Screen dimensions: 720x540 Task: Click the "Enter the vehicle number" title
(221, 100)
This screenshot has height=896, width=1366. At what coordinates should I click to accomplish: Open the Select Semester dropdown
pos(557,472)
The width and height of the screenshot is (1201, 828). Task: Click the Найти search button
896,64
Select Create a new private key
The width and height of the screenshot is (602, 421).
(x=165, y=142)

══════════

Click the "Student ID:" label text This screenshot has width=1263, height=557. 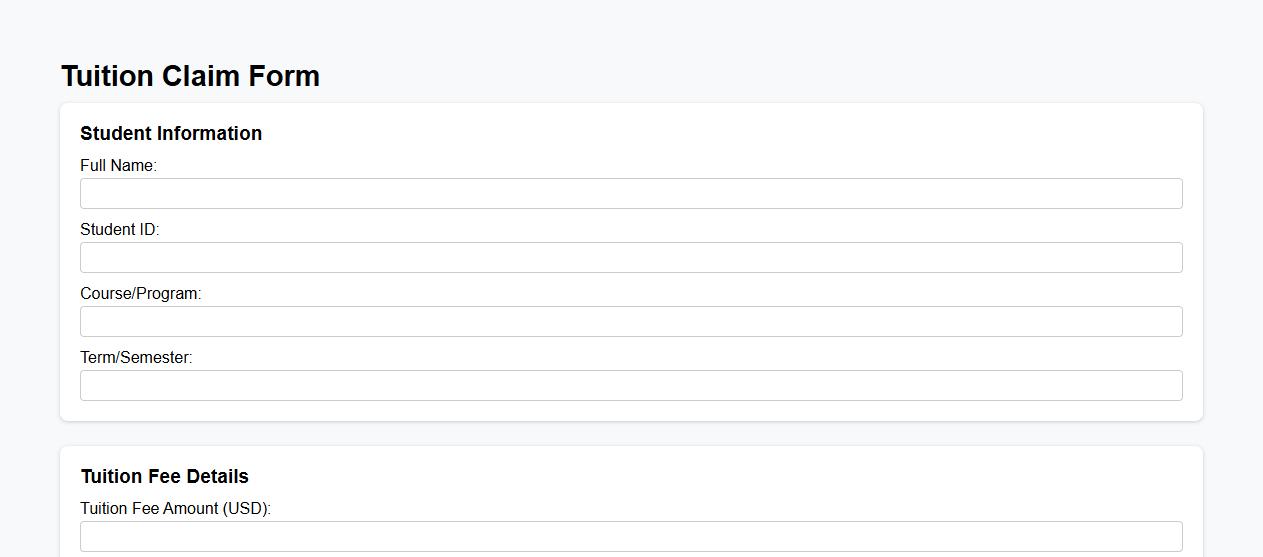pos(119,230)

══════════

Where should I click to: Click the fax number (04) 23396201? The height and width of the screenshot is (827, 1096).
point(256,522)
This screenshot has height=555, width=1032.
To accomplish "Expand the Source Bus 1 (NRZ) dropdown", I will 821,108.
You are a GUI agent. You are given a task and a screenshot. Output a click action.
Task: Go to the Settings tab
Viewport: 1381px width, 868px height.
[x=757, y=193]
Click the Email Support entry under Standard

══════════

* What you will do:
Could you give back the listing from the line with "This screenshot has height=896, width=1366." to the line with "(x=165, y=142)", renaming "Semester" to "Term" and changing nothing else? Return only those lines.

* Full response:
This screenshot has height=896, width=1366. At what coordinates should I click to accomplish: Open the Select Term dropdown
pos(557,472)
The width and height of the screenshot is (1201, 828). Task: Click the Найти search button
896,64
Select Create a new private key
The width and height of the screenshot is (602, 421).
(x=165, y=142)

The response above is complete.